Please keep the pictures out and write out exactly the lines from the first in the data below through the one containing "3.5.0 ANNEXE 5", both included.

Dataset entries
-*-
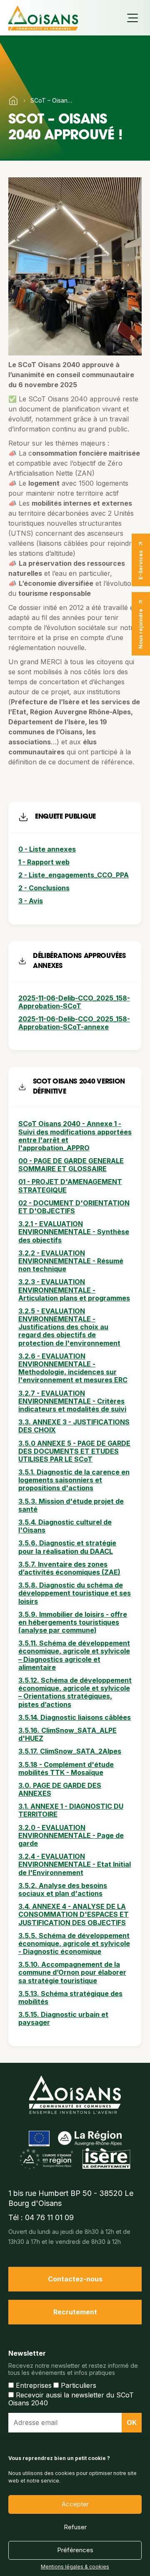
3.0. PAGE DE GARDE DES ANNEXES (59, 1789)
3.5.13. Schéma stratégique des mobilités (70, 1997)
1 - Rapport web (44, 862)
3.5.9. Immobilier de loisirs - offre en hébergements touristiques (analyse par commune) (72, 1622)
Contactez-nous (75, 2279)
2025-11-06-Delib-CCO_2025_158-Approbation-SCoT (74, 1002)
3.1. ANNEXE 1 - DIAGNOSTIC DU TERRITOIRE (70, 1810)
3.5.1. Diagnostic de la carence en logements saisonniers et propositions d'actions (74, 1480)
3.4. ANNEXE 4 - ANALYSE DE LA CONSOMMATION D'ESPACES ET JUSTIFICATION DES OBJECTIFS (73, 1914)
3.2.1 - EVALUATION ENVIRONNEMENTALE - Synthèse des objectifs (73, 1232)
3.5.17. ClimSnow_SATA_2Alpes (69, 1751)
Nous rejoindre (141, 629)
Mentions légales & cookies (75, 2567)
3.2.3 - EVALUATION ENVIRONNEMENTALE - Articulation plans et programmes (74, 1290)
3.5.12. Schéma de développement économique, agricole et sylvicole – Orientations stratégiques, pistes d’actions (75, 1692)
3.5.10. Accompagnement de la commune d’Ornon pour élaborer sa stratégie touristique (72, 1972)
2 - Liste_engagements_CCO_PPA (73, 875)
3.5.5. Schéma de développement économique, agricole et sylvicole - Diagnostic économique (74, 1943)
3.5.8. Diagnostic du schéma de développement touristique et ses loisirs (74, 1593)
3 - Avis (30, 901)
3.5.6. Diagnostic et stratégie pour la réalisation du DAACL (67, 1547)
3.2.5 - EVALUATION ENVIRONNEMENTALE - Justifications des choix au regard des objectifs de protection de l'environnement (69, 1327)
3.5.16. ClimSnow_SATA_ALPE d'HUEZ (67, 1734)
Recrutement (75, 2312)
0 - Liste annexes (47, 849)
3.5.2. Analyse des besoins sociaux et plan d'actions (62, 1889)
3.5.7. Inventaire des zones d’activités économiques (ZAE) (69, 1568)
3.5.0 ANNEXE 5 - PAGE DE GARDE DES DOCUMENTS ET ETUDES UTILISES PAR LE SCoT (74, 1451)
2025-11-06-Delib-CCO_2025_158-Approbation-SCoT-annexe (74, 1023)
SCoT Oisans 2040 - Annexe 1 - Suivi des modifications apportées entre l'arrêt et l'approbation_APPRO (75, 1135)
-*-
YOUR SOLUTION:
3.0. PAGE DE GARDE DES ANNEXES (59, 1789)
3.5.13. Schéma stratégique des mobilités (70, 1997)
1 - Rapport web (44, 862)
3.5.9. Immobilier de loisirs - offre en hébergements touristiques (analyse par commune) (72, 1622)
Contactez-nous (75, 2279)
2025-11-06-Delib-CCO_2025_158-Approbation-SCoT (74, 1002)
3.1. ANNEXE 1 - DIAGNOSTIC DU TERRITOIRE (70, 1810)
3.5.1. Diagnostic de la carence en logements saisonniers et propositions d'actions (74, 1480)
3.4. ANNEXE 4 - ANALYSE DE LA CONSOMMATION D'ESPACES ET JUSTIFICATION DES OBJECTIFS (73, 1914)
3.2.1 - EVALUATION ENVIRONNEMENTALE - Synthèse des objectifs (73, 1232)
3.5.17. ClimSnow_SATA_2Alpes (69, 1751)
Nous rejoindre (141, 629)
Mentions légales & cookies (75, 2567)
3.2.3 - EVALUATION ENVIRONNEMENTALE - Articulation plans et programmes (74, 1290)
3.5.12. Schéma de développement économique, agricole et sylvicole – Orientations stratégiques, pistes d’actions (75, 1692)
3.5.10. Accompagnement de la commune d’Ornon pour élaborer sa stratégie touristique (72, 1972)
2 - Liste_engagements_CCO_PPA (73, 875)
3.5.5. Schéma de développement économique, agricole et sylvicole - Diagnostic économique (74, 1943)
3.5.8. Diagnostic du schéma de développement touristique et ses loisirs (74, 1593)
3 - Avis (30, 901)
3.5.6. Diagnostic et stratégie pour la réalisation du DAACL (67, 1547)
3.2.5 - EVALUATION ENVIRONNEMENTALE - Justifications des choix au regard des objectifs de protection de l'environnement (69, 1327)
3.5.16. ClimSnow_SATA_ALPE d'HUEZ (67, 1734)
Recrutement (75, 2312)
0 - Liste annexes (47, 849)
3.5.2. Analyse des besoins sociaux et plan d'actions (62, 1889)
3.5.7. Inventaire des zones d’activités économiques (ZAE) (69, 1568)
3.5.0 ANNEXE 5 - PAGE DE GARDE DES DOCUMENTS ET ETUDES UTILISES PAR LE SCoT (74, 1451)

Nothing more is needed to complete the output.